If you've been following our Blewett coverage here and here, you know that it would be foolish to choose Judges Gibbons, Sutton, and Kethledge to play on the Blewett team in your Fantasy Sixth Circuit League. But that panel's opinion today in United States v. Hughes leaves little doubt.
The basic facts: Mr. Hughes was tried and sentenced prior to the Fair Sentencing Act, but his case was "erroneously" remanded for resentencing post-FSA ("erroneous" only because it was based on binding circuit precedent that was later overruled by the Supreme Court), and he argued that he should have received at resentencing the benefit of the FSA in light of Dorsey. In case you've forgotten, Dorsey was the case that held that pre-FSA offenders who are sentenced after the FSA can get that statute's benefits. The Court did that out of fear that applying the pre-FSA law to such offenders "would produce a crazy quilt of sentences, at odds with Congress' basic efforts to achieve more uniform, more proportionate sentences," among other reasons. Sound's like Mr. Hughes should be all set, no?

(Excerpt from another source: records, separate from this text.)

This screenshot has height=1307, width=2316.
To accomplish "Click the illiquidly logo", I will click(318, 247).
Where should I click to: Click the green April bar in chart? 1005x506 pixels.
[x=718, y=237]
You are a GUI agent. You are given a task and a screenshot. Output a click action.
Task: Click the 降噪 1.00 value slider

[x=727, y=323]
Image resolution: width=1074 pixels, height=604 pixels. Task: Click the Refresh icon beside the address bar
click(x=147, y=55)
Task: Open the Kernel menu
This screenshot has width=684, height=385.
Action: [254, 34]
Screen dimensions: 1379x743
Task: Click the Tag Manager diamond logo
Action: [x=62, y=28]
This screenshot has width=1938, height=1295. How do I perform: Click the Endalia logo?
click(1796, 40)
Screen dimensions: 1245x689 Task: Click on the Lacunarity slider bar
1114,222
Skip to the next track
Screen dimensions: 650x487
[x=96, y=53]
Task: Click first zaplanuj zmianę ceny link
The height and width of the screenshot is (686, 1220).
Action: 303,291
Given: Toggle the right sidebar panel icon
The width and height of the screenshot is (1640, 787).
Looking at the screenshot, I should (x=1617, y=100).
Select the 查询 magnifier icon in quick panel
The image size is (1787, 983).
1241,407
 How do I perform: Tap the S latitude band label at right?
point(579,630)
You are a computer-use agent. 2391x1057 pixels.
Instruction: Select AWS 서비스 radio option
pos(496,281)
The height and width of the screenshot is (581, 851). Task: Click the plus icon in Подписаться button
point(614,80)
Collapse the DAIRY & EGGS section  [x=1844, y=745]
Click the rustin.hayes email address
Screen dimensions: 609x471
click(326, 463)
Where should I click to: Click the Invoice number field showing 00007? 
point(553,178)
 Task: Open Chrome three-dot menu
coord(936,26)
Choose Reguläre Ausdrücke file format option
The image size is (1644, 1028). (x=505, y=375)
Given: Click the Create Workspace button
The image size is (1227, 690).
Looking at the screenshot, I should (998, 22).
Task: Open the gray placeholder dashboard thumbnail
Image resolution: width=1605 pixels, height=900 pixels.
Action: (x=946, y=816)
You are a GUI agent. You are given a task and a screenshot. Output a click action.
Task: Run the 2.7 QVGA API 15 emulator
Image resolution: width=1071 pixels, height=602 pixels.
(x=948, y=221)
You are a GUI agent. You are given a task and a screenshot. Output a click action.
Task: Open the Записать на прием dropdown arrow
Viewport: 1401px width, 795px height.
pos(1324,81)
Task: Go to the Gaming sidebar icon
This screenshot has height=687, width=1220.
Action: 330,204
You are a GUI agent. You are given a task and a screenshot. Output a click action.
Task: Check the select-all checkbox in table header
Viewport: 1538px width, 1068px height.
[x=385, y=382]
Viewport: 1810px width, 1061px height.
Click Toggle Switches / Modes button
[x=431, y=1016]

No. The panel ruled that Mr. Hughes is not entitled to FSA relief, relying on Section 3742(g)(1) (which directs district courts to apply the guidelines that were in effect at the time of the original sentencing for any resentencing on remand) to conclude that Congress must have intended just this result. According to the panel, unlike at an original sentencing, where 3553(a)(4) is the relevant "background sentencing principle," the relevant background principle at resentencing is 3742(g)(1). As much as the decision profits from the Dorsey analysis, it appears that Judge Kethledge's opinion would overturn Dorsey if it could, calling the Supreme Court's analysis "discernable, perhaps, more by the tracker's art than by simple sign reading." Still living in the land of metaphor, the panel argues that "statutes are not artistic palettes, from which the court can daub different colors until it obtains a desired effect."
Indeed, the panel here was so invested in understanding this statute that, when the government changed course and began advocating for Mr. Hughes rather than for longer incarceration, the panel appointed amicus to argue in support of the district court's opinion. (One hopes that the Jones Day attorneys who worked on this case were paid rather than receive pro bono credit for arguing that a crack offender should receive a 15-year sentence that Congress has already deemed unfair and racially motivated.)
So Mr. Hughes now has a mandatory-minimum sentence of 15 years, just like Congress intended when it reduced mandatory minimum sentences to correct the horrible racial disparity of sentences like Mr. Hughes's 15-year mandatory minimum sentence. Or something to that effect.
The only silver lining from this opinion is that the panel gives dispositive weight to the statute identified as the relevant "background principle" for purposes of its Dorsey analysis. In Blewett, the relevant "background principle" is 3582(c)(2), which obviously expresses Congress's intent that defendants receive the benefit of retroactive guideline amendments. Presumably, this logic must carry over to the Blewett opinion.